[begin Text block]
Hi all,
Thank you in advance for your help. I was wondering, is it possible to have SAS print the number of observations used for each level of categorical variables in a multilevel model (i.e, those listed in the CLASS statement)?
Below is the code that I used to build my model. In the output, I see that the degrees of freedom are provided for each variable. As I complete my write-up, though, it would be very helpful to know the n for each level of the categorical variables so I can provide that to the reader.
I apologize if the code provided below is not as neat as it could be—I am still learning multilevel modeling, so any suggestions to improve the code beyond my question are welcome.
Please note that I am using SAS University Edition.
title trust cred -- full model;
proc mixed covtest;
class Instructor_Num rGender rMajor RrInt rLang
Rinst_gender inst_Comm_Hours inst_Grad_NotGrad inst_Masters inst_International;
model cred_trust =
rGender rMajor RrInt rLang
Rinst_gender inst_Comm_Hours inst_Grad_NotGrad inst_Masters inst_International
behav_eng_2_grand1
agentic_eng_2_grand1
cog_eng_2_grand1
em_eng_2_grand1
Autonomy_Support_grand1
Autonomy_Support_grand2
Autonomy_Support_grand2|Autonomy_Support_grand1
/solution cl ddfm=Satterthwaite;
random intercept agentic_eng_2_grand1 Autonomy_Support_grand1 / sub=Instructor_Num cl type=un;
Thank you!
For any future SAS users who need descriptive statistics for their categorical hierarchical data, the code below was provided by a SAS support technician and exactly addressed this issue.
Note that outp=outdata
needs to be added to the model statement in your proc mixed model. The student-level (i.e., Level 1) variables in this example are rGender and rClass; while the instructor-level variables (i.e., Level 2) are Inst_Gender and Inst_Inter.
I hope this helps!
proc mixed covtest;
class Instructor_Num rGender rClass Inst_gender Inst_inter;
model cred_trust = rGender rClass Inst_gender Inst_inter /solution cl ddfm=Satterthwaite outp=outdata;
random intercept / sub=Instructor_Num cl type=vc;
run;
//*student level variables*//
proc freq data=outdata;
where resid is not missing;
tables rGender rClass;
run;
//*instructor level variables*//
proc sort data=outdata nodupkey out=out;
where resid is not missing;
by instructor_num;
run;
proc freq data=out;
tables Inst_Gender Inst_Inter;
run;
Hint:
Provide a simpler example using either a SAS supplied data set or your data. Something that you can show what you want. Then show the desired output for the given data.
I suspect that some form of Proc Freq would provide what you want but I can't tell if you want each level of individual variables OR the combination of all of the Class variables.
I think you might try:
Proc freq data=yourdata;
where not missing(Instructor_Num) and not missing(rGender) ;/* continue until you have all of the
variables included with not missing(variable) */ tables Instructor_Num* rGender* rMajor* RrInt* rLang* Rinst_gender *inst_Comm_Hours* inst_Grad_NotGrad* inst_Masters* inst_International / list; run;
It may be that you would use proc freq to generate an output data set so you could use options in proc print or other report procedure to make a prettier output.
[end Text block]
[begin Supplied data]
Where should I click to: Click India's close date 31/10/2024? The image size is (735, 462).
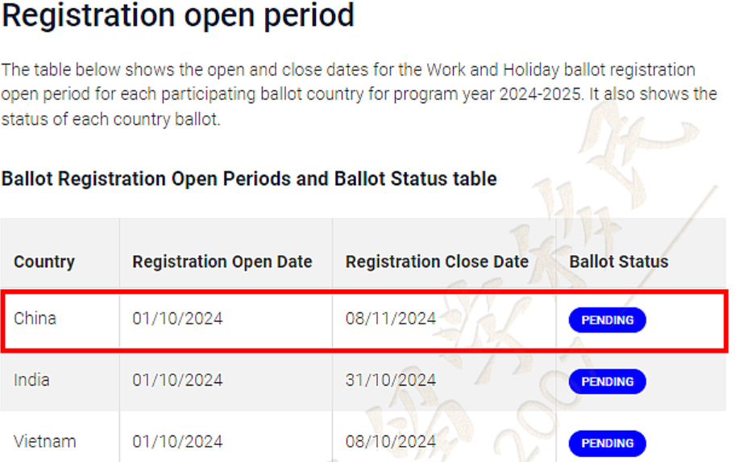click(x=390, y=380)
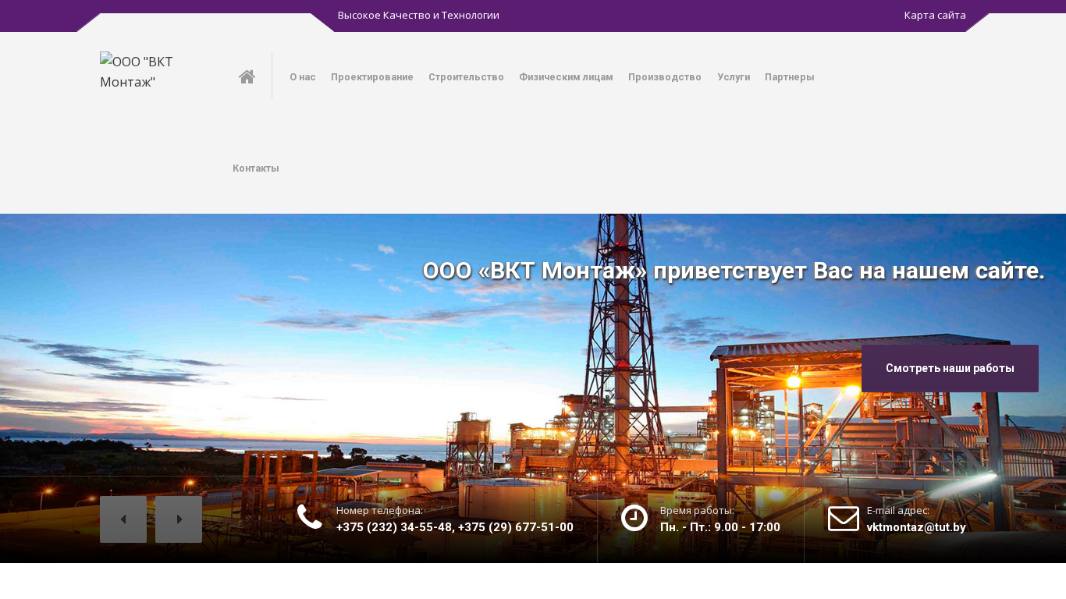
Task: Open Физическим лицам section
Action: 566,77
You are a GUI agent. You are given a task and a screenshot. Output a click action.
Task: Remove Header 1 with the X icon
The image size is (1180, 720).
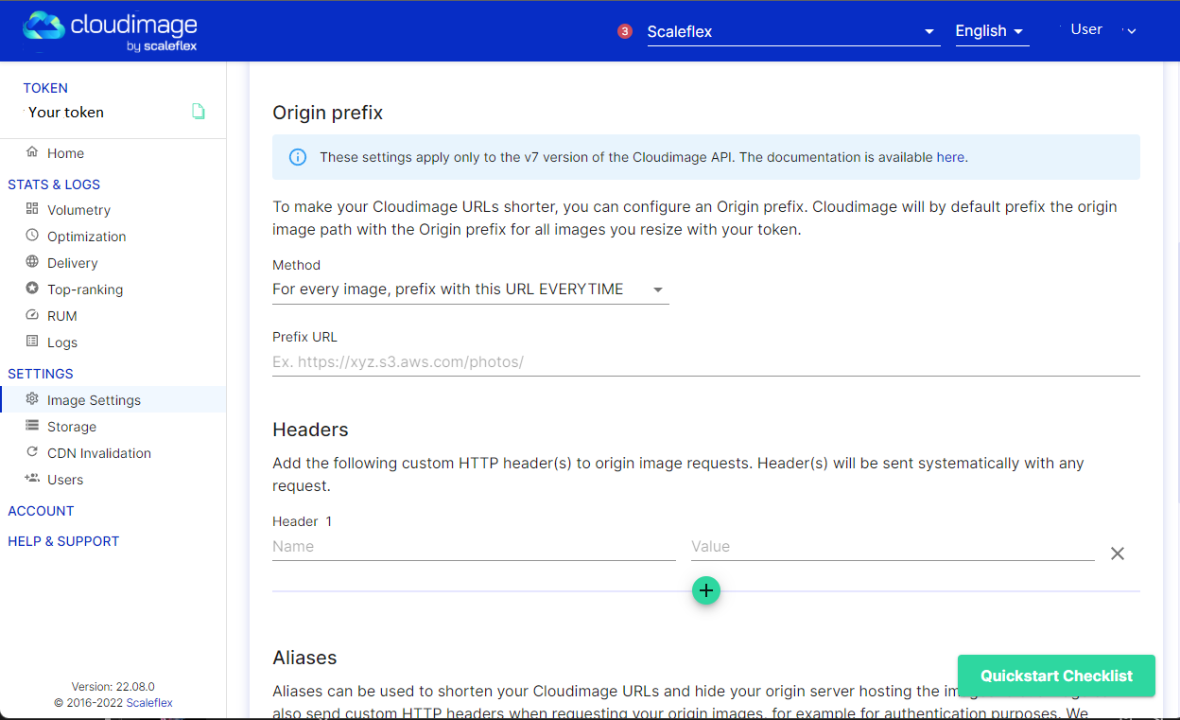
[end Supplied data]
[begin Supplied data]
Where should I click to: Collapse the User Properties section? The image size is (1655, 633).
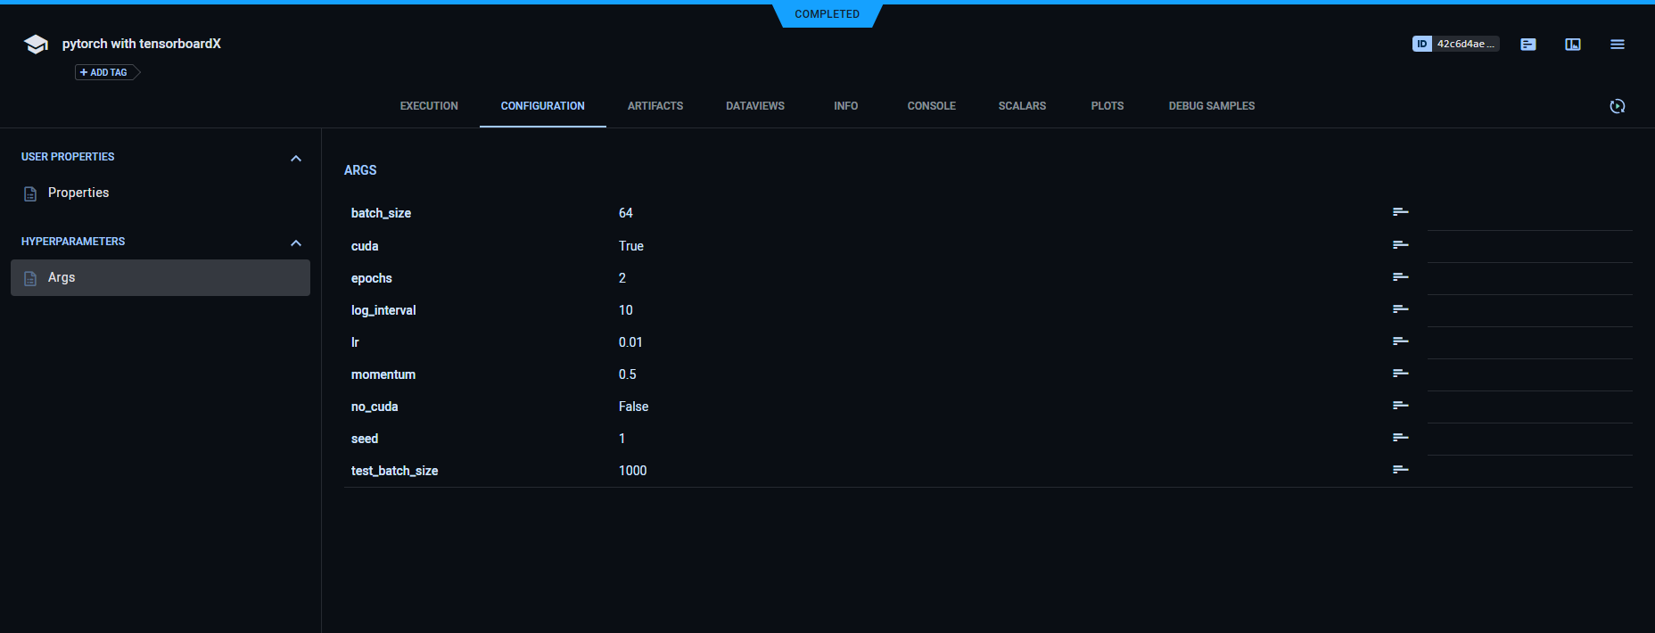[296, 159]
[end Supplied data]
[begin Supplied data]
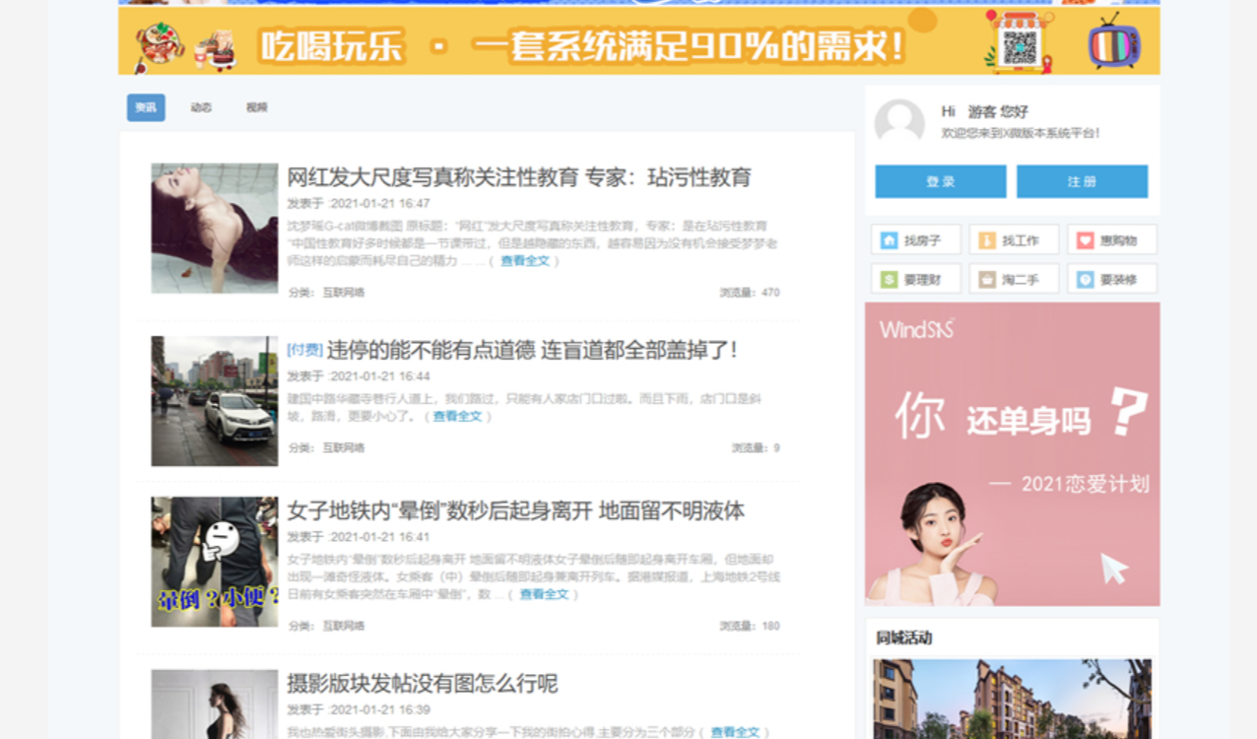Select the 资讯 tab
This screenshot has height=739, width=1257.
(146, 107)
[end Supplied data]
- _Exercises_:
(a) Copy the passage of the SAS forum thread between "I think you" and "a prettier output.", inclusive.
(b) Please repeat the lines of the records between the lines holding "You are a GUI" and "The image size is (1180, 720).", inclusive.

- _Answers to each task_:
(a)
I think you might try:
Proc freq data=yourdata;
where not missing(Instructor_Num) and not missing(rGender) ;/* continue until you have all of the
variables included with not missing(variable) */ tables Instructor_Num* rGender* rMajor* RrInt* rLang* Rinst_gender *inst_Comm_Hours* inst_Grad_NotGrad* inst_Masters* inst_International / list; run;
It may be that you would use proc freq to generate an output data set so you could use options in proc print or other report procedure to make a prettier output.

(b)
You are a GUI agent. You are given a task and a screenshot. Output a click action.
Task: Remove Header 1 with the X icon
The image size is (1180, 720).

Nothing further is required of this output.